/raleigh-craigslist-apartments

Scrape apartment listings from rdu craigslist

Primary LanguageRuby

Running locally

Getting started

git clone git@github.com:bwsewell/raleigh-craigslist-apartments.git
cd raleigh-craigslist-apartments
bundle install

Database

If you have a Postgres DB running locally, you can replace the two references to ENV['HEROKU_POSTGRESQL_CRIMSON_URL'] with your credentials: postgres://user:password@host:port/database_name. I'm using the sequel gem, so you can actually use any relational database you want, but you may have to change some of the code.

Running the Scraper

Run the following command in the root of the project

ruby bin/scrape_listings

It might take a while locally.

Viewing the Front-end

Run the following command in the root of the project

ruby listings.rb

This will start a thin web server for Sinatra. You should be able to access the page at localhost:4567

Deploying on Heroku

You can also deploy this repo to Heroku using the button below:

Deploy

This will create a new Heroku app in your account, and run a script after the build to populate the database. The only thing this doesn't do is setup the scraper job to run using Heroku's Scheduler addon. If you do want to setup the scheduler, you can create a job in the dashboard with the command:

bin/scrape_listings

Quirks

Listing Scraper Job

The jobs that runs intermittently to scrape all listings drops the listings table at the beginning instead of trying to clean out expired listings at the end, or updating listings that already exist. I currently have this job set to run every hour, therefore I've set the Cache-Control header in Sinatra to expire each hour to reduce the possibility of a returning user seeing an incomplete representation of the active listings. It's not perfect, but it works.

Limit 2500

Looks like Craigslist limits all results for any query to the latest 2500 listings. Because of this, if you visit a page with query parameters for a particular price range, it probably doesn't match the results for that price range if you just scraped all results without any filters.

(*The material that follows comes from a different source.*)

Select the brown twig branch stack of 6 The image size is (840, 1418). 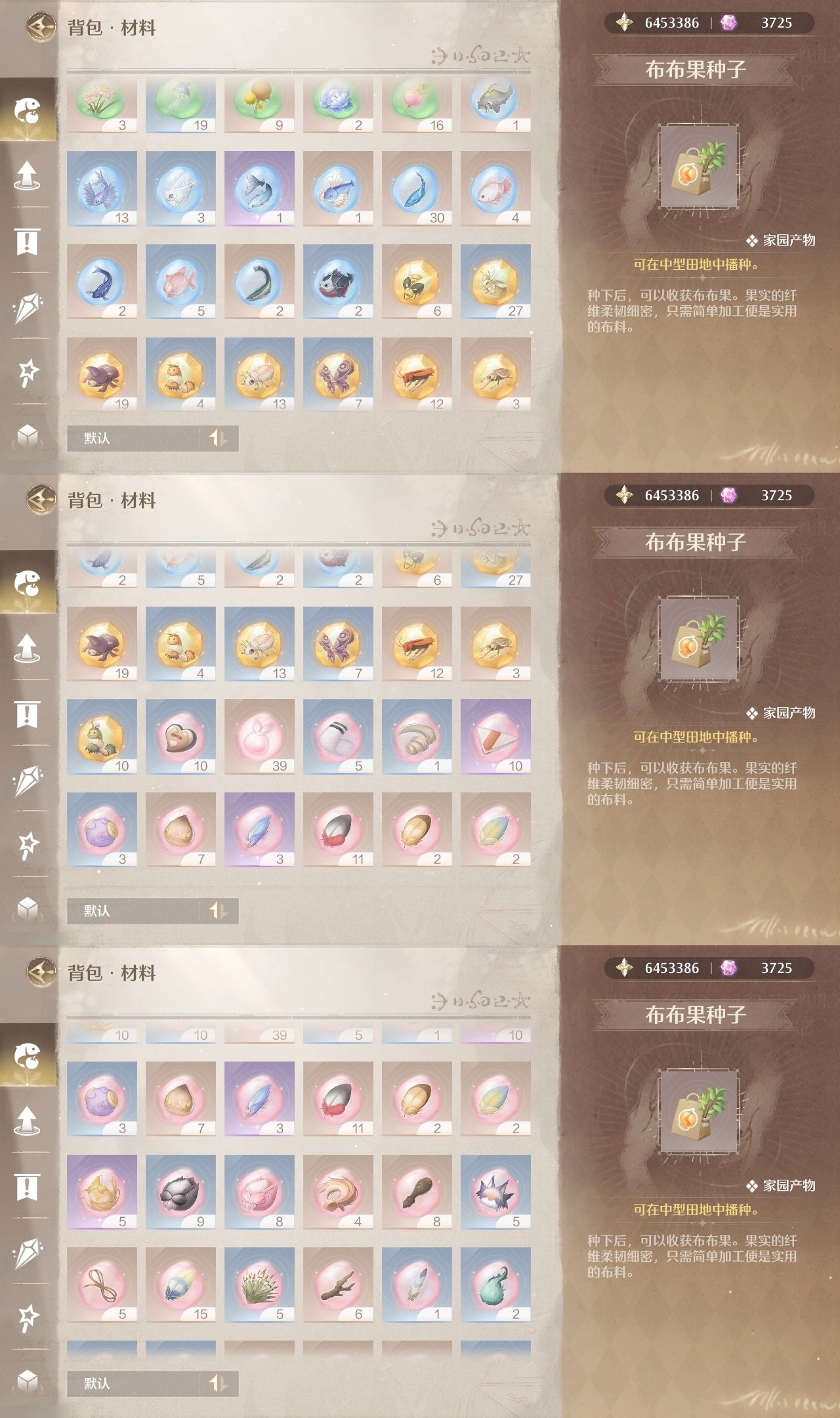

Examples: http://raleigh.craigslist.org/search/apa has 2500 results, and if you limit the price range using their url query parameters to listings between $801-$1,000 you'll also get 2500 results (usually) http://raleigh.craigslist.org/search/apa?min_price=801&max_price=1000&availabilityMode=0

Notes

Craigslist utilizes a JSON API to populate their map on a search results page:

http://raleigh.craigslist.org/jsonsearch/apa/?min_price=1&max_price=200&availabilityMode=0

I thought about using this instead of scraping the pages for HTML elements, but it didn't seems as reliable. It was occasionally missing listing information that was present in the regular list of results.